Jak się jednak okazuje wielkomocarstwowe sentymenty nad "pięknym, modrym Dunajem" w Wiedniu są w pewnych kręgach nadal żywe i DRAGONY przedstawia album "Viribus Unitis" z premierą wyznaczoną na 15 stycznia 2021 nakładem Napalm Records. W warstwie lirycznej i historycznej jest coś w rodzaju niespójnego konceptu o wątpliwej wartości poznawczej, gloryfikującego "dokonania" znienawidzonego w Europie rodu, przy czym, by było to strawne i dla niektórych ekscytujące, zbudowano na historiach o wampirach i cyber - steam punku... W sumie miszmasz sam z siebie bezsensowny.
Wprowadzenie jak najbardziej słusznie i jak najbardziej cesarskie i wiedeńskie, walcujące w On the Blue Danube.

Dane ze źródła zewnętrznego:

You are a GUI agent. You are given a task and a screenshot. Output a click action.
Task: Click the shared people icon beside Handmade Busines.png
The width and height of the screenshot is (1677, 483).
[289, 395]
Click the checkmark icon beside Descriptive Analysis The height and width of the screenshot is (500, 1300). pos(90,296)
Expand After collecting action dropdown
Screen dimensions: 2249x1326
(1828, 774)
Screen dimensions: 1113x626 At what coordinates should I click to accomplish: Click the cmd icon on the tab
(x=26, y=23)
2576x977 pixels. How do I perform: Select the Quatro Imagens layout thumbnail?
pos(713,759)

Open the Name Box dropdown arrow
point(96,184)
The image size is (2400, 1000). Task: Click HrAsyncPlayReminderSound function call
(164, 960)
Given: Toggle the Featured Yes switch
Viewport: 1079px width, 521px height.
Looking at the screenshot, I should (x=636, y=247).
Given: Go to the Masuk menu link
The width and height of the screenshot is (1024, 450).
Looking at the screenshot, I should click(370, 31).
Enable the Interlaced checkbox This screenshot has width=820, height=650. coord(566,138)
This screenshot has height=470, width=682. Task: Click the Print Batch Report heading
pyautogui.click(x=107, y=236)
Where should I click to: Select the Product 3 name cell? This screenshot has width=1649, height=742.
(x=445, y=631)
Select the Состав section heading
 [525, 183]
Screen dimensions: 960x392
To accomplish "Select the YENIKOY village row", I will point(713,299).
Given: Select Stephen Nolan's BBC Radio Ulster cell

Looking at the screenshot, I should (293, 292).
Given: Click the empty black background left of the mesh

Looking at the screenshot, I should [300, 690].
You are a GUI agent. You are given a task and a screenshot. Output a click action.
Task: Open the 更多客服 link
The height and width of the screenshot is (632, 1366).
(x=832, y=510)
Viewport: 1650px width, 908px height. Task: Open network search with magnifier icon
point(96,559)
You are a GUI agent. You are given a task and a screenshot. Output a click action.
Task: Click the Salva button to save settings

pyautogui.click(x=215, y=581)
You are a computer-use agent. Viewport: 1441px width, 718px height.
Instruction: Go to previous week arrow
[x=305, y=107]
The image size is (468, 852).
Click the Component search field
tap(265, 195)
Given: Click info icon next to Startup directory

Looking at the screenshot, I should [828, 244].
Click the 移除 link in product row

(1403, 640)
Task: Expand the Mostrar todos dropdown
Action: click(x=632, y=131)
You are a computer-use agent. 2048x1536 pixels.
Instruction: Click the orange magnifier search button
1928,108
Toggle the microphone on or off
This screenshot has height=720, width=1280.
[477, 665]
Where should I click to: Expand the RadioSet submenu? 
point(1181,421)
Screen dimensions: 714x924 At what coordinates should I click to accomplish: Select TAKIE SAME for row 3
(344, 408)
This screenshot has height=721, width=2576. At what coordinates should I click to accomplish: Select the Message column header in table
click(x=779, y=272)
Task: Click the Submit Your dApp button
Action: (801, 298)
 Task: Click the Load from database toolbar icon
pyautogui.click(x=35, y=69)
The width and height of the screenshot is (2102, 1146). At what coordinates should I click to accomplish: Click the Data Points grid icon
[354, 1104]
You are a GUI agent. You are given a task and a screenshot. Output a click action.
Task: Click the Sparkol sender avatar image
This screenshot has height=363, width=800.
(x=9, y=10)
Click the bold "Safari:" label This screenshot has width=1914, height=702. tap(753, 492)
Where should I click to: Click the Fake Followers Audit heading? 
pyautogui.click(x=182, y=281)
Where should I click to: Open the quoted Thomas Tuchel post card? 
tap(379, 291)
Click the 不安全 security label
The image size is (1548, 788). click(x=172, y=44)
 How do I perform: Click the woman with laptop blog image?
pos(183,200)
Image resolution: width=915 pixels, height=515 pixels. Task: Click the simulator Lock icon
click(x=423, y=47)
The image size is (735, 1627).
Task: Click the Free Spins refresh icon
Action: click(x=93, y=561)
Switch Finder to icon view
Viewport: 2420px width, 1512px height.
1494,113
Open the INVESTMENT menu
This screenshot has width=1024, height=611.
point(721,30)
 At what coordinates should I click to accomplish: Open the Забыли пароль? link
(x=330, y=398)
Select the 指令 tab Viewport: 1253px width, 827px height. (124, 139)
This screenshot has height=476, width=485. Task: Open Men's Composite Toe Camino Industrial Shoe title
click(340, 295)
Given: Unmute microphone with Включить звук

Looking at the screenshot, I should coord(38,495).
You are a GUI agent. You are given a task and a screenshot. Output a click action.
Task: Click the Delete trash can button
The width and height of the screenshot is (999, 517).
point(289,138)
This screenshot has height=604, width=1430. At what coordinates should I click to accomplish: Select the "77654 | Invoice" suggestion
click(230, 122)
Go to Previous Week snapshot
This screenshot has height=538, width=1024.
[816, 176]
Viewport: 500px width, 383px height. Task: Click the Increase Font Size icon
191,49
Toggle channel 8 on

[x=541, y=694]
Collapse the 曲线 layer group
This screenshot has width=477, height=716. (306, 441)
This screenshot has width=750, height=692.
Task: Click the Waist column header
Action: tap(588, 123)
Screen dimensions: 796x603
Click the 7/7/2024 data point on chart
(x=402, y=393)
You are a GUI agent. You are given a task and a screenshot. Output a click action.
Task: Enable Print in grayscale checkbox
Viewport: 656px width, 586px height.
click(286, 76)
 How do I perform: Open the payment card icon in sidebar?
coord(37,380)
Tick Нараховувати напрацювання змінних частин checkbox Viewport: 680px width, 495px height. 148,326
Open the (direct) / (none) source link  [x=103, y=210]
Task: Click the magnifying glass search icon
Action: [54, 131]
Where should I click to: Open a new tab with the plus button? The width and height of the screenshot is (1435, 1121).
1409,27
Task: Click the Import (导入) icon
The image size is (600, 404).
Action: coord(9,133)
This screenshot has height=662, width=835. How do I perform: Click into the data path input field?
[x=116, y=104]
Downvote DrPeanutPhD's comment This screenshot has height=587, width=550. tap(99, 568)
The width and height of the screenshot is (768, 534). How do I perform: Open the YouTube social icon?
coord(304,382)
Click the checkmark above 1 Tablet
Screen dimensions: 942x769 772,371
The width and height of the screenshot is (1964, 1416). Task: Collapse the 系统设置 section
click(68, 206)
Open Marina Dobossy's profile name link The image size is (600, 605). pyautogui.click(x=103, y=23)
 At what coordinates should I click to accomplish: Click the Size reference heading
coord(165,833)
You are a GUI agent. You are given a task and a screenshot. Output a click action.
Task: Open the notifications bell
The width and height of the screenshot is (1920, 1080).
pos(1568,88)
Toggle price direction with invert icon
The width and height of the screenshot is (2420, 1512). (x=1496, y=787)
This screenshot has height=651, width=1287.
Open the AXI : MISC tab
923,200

Muzycznie mamy tym razem melodic power metal bez nadmiernego symfonicznego zadęcia z w miarę dobrze śpiewającym Siegfried "The Dragonslayer" Samer, który, bywało prezentował się już lepiej, a zapewne najlepiej w słodkich i przemiłych duetach mieszanych w VISION OF ATLANTIS. Tu dla lepszego efektu w A.E.I.O.U. pojawił się gościnnie jak zwykle wspaniały Georg Neuhauser, tyle że przyszło mu odśpiewać taki sobie, tuzinkowy numer melodic power z co należy przyznać świetnymi chórkami i jedną z lepszych gitarowych solówek na tym albumie. Ogólnie jednak jedynie ciekawostka i wartość tej kompozycji jest umiarkowana, nawet biorąc pod uwagę tylko ten LP.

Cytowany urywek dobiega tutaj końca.